**Records for the task:**
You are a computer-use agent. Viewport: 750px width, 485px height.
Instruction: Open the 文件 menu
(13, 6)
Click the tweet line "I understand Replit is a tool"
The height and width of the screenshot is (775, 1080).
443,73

**Exercise:**
Please copy each line above exactly as written.

**Response to the exercise:**
You are a computer-use agent. Viewport: 750px width, 485px height.
Instruction: Open the 文件 menu
(13, 6)
Click the tweet line "I understand Replit is a tool"
The height and width of the screenshot is (775, 1080).
443,73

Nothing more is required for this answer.